特別読み物 中村(ヤクルト)、岩田(中日)、堂林(広島)、宮國(巨人)、川端(オリックス)ほか
週刊現代 プロフィール

「打たれたのは、ど真ん中です」「コントロールが乱れましたね」

 など、中村は非が投手にあれば、試合後にハッキリと指摘する。

「なかなか自己主張が強い性格で、配慮に欠けるという声もありますが、あるコーチは『それくらいの強さがないと上には行けない』と褒めてもいます」(スポーツ紙デスク)

 相川が一軍に復帰したいま、中村は再びベンチを温める時間が増えた。しかしそれは、以前のような「控え」としてではない。チームのもう一つの「選択肢」としてだ。

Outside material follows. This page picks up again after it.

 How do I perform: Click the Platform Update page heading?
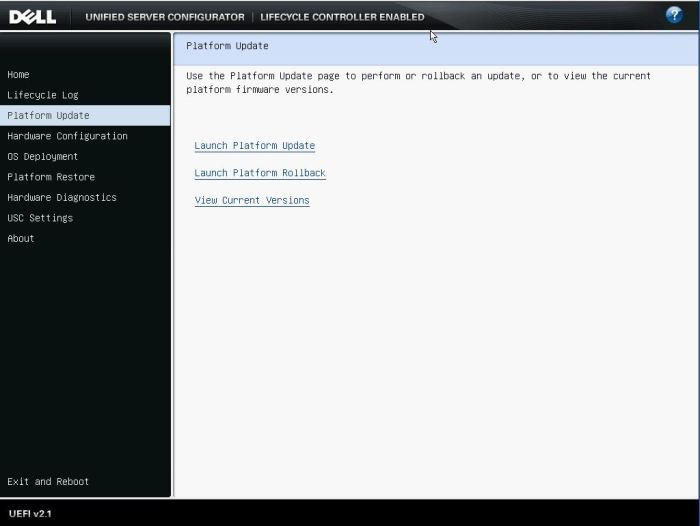pos(227,46)
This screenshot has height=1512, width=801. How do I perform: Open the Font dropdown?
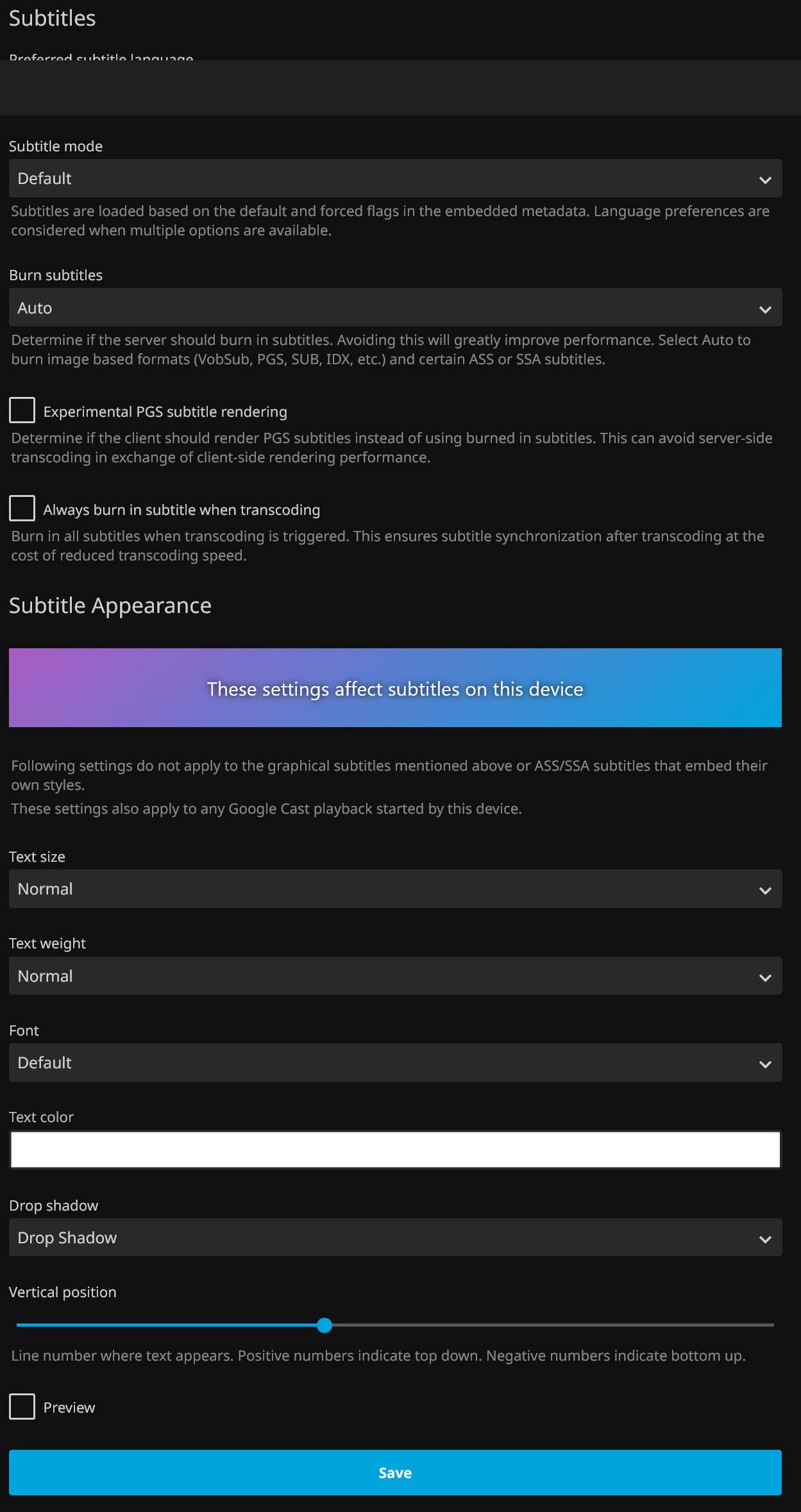tap(385, 1063)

「福井人の県民性なのか、ひたむきで素直。試合中のベンチで、私の横に座って熱心にメモを取っていた姿を思い出します」(北野氏)

 知人に漏らす中村の言葉に自信が滲む。

「周囲の声なんて気にしていられないですよ」

 相川との歳の差は、実に14歳。若者はいま、確かに同じ土俵に立っている。

 巨人の先発ローテーションには、中村よりさらに若い20歳の名前がある。高卒2年目の宮國椋丞は、球団関係者から「とにかく手がかからない」とすこぶる評判がいい。

「部屋もロッカーも綺麗で、洗濯物もきちんと畳まれている。ムードメーカーが声を出す横ではにかんでいるタイプの選手ですね」

 快進撃を続ける宮國を支えているのは、昨年、二軍投手コーチだった小谷正勝氏から与えられた、

「とにかく1ボール2ストライクをつくればいい」

 という、ひとつの命題だ。

「攻める姿勢を忘れるな」

 という師のメッセージを胸に、マウンドでは強気な戦士へと変貌する。

僕には時間がないんだ

 早々に開花する若き才能がいる一方で、何年もの遠回りの果てにプロ入りを実現した27歳の新人もいる。

「あいつはもう、プロには縁がないのかもしれないと思っていました(笑)」

 JR東日本監督、堀井哲也氏は、今季オリックスにドラフト8位で入団した川端崇義について、こう語る。